Tanta especulación no es buena

Editorial

El año que viene será un año electoral. Además de las elecciones de autoridades provinciales y municipales, los argentinos elegiremos a las personas que ocuparán la Presidencia y Vicepresidencia entre el 10 de diciembre de 2019 y la misma fecha de 2023. Así, daremos continuidad institucional al régimen democrático que recuperamos hace 35 años.

También se renovarán las cámaras del Congreso Nacional. En todas las provincias y en la Ciudad Autónoma de Buenos Aires (Caba), los argentinos elegiremos 130 diputados nacionales, con mandato por cuatro años (2019-2023). En Caba y las provincias de Chaco, Entre Ríos, Neuquén, Río Negro, Salta, Santiago del Estero y Tierra del Fuego, se elegirán 24 senadores nacionales, con mandato por 6 años (2019-2025).

Las elecciones nacionales serán el domingo 27 de octubre. Falta, entonces, menos de un año. Más precisamente, 349 días. Eventualmente, si ninguna fórmula de candidatos a la Presidencia y vice obtuviese la mayoría requerida, habría una segunda vuelta: el 24 de noviembre.

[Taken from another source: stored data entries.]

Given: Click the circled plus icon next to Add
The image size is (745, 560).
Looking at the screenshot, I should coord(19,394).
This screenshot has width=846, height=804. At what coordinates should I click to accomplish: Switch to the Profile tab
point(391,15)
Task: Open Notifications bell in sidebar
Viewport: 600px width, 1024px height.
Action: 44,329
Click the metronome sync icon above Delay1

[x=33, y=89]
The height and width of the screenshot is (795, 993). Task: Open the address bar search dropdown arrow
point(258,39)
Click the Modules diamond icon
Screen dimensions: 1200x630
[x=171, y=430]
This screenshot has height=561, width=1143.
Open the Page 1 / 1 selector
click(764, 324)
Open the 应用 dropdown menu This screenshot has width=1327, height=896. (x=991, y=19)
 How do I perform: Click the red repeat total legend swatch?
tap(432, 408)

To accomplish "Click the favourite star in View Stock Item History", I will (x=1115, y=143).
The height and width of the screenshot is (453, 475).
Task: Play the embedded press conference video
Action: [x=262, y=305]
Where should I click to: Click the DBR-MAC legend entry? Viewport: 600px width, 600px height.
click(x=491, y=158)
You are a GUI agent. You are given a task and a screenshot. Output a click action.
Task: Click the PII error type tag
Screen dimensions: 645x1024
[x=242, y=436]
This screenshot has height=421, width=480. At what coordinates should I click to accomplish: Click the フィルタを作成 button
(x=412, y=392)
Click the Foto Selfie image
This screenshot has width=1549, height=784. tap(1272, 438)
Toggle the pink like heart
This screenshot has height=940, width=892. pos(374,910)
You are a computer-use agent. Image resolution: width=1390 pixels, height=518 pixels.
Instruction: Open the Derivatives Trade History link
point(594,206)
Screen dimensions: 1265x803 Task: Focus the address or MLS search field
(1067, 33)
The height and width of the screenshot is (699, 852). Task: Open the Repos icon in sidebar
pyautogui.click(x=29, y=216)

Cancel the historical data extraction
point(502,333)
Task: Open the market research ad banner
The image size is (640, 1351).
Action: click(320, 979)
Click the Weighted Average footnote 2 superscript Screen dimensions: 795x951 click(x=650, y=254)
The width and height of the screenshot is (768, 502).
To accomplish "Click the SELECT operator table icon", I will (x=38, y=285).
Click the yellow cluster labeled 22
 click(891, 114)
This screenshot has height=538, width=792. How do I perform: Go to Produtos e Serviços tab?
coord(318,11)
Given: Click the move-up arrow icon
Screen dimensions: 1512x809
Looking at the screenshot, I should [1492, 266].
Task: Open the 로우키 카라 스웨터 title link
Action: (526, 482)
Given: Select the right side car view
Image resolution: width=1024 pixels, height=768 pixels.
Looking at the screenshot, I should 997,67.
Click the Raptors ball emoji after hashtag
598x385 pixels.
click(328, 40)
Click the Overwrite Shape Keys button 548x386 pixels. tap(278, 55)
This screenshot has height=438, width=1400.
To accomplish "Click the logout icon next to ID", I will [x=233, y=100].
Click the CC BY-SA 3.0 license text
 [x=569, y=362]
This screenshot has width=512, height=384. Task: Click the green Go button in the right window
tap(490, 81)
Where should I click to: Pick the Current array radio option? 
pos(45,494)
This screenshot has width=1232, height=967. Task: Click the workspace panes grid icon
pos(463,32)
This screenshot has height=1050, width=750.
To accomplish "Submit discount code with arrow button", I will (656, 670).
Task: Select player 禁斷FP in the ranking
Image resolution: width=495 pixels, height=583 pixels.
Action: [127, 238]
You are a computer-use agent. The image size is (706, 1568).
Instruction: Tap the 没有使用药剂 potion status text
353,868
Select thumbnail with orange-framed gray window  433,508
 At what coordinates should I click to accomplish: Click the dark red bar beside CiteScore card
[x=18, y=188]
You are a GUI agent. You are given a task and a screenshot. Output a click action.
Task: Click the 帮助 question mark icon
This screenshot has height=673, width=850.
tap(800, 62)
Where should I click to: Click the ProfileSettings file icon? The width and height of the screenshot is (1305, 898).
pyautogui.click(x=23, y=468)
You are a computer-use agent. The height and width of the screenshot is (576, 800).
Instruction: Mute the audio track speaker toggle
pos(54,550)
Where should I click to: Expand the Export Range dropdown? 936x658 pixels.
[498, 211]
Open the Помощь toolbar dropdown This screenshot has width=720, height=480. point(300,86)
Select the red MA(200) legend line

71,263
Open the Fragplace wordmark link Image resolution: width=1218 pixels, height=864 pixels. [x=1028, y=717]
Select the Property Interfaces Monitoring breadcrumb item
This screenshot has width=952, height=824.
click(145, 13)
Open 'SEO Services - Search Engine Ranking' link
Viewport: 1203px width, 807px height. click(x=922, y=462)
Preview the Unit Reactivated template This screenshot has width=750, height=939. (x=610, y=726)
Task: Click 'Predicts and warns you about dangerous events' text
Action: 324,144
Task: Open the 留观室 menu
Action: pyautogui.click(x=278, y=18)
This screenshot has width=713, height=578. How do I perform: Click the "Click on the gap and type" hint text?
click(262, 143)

Muchas cosas pueden pasar desde hoy hasta entonces. No sabemos si estamos entrando o saliendo de la crisis. Sin embargo, en medio de tantísimas incertidumbres políticas, económicas y sociales, tenemos una certeza: el cronograma electoral para las elecciones de presidente, vice, diputados y senadores nacionales. No es una obviedad ni una nimiedad.

En Córdoba, por ejemplo, nadie sabe cuándo serán las votaciones para elegir al gobernador y vice ni a los 70 legisladores de la legislatura unicameral. La definición depende de una decisión política que el mandatario provincial, Juan Schiaretti, tomará a puertas cerradas, considerando los beneficios políticos de Unión por Córdoba.

La especulación política del actual gobernador está dentro del marco legal vigente. Está claro que Schiaretti no está obligado a definir las fechas de las elecciones provinciales, todavía. Sin embargo, no se trata de una cuestión solamente legal, sino de una deficiencia institucional de la que saca provecho partidario.

En rigor, las elecciones provinciales deben hacerse entre los 180 y los 60 días antes de la finalización del mandato, o sea, entre el 10 de junio y el 10 de octubre. Luego, deben ser convocadas con una anticipación de 90 días. Por lo tanto, el titular del Centro Cívico podría convocar las elecciones provinciales entre el 10 de marzo y el 10 de julio.

La fecha de los comicios debería estar fijada en la ley electoral provincial, como sucede en el ámbito nacional. No lo está y es lamentable. Frente a eso, el Gobernador debería dar un ejemplo de madurez cívica y despejar la incógnita, lo antes posible. Porque tanta especulación política no es buena para las instituciones.